→ Your assignment: All lines with the word "screenshot" are to be found and copied from the listing.

++++++

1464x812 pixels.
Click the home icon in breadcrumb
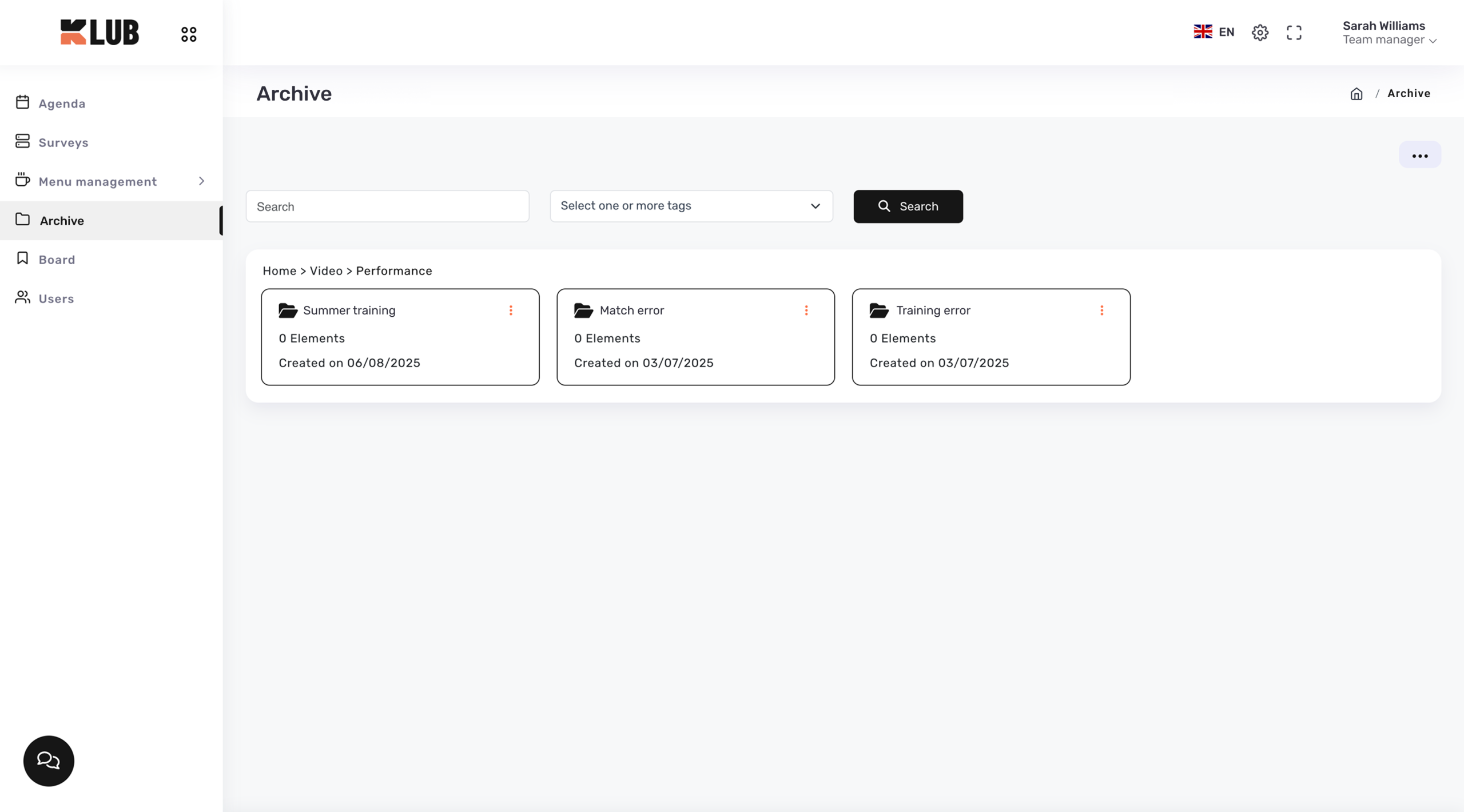click(1356, 94)
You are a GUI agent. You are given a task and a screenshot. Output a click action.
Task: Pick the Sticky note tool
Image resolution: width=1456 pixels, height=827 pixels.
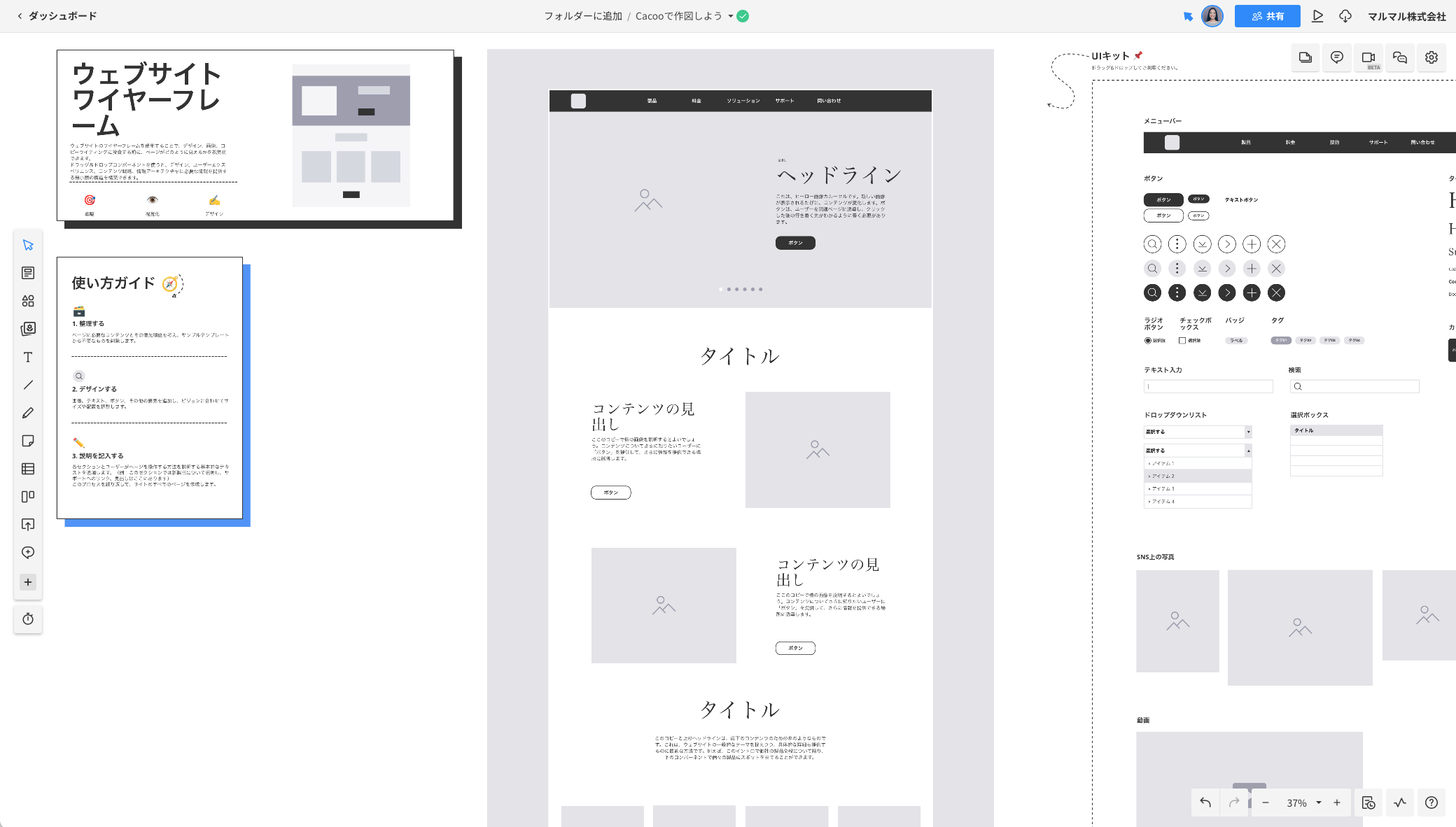(x=28, y=441)
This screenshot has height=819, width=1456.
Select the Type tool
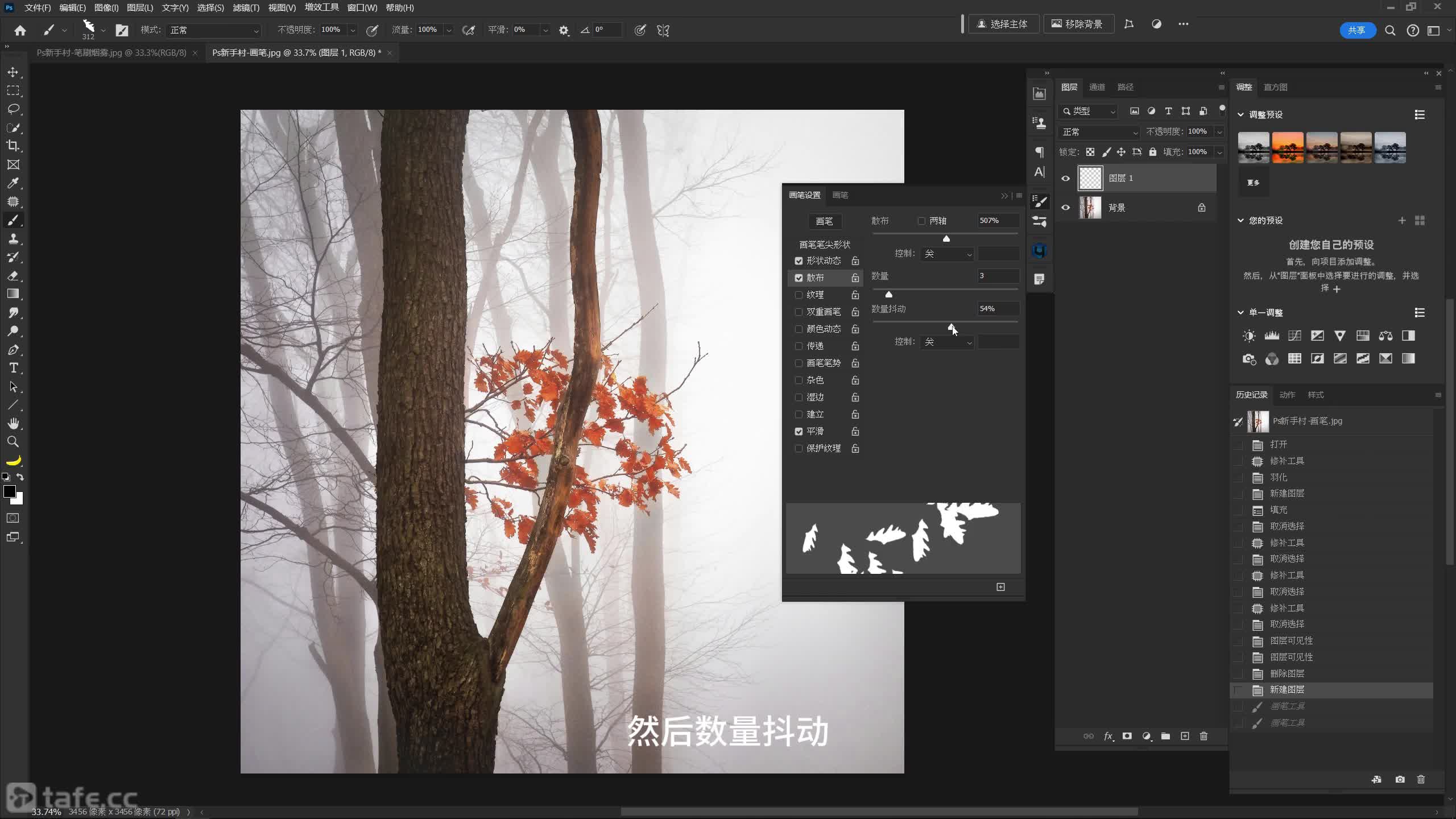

++++++

→ Task output:
You are a GUI agent. You are given a task and a screenshot. Output a click action.
This screenshot has height=819, width=1456.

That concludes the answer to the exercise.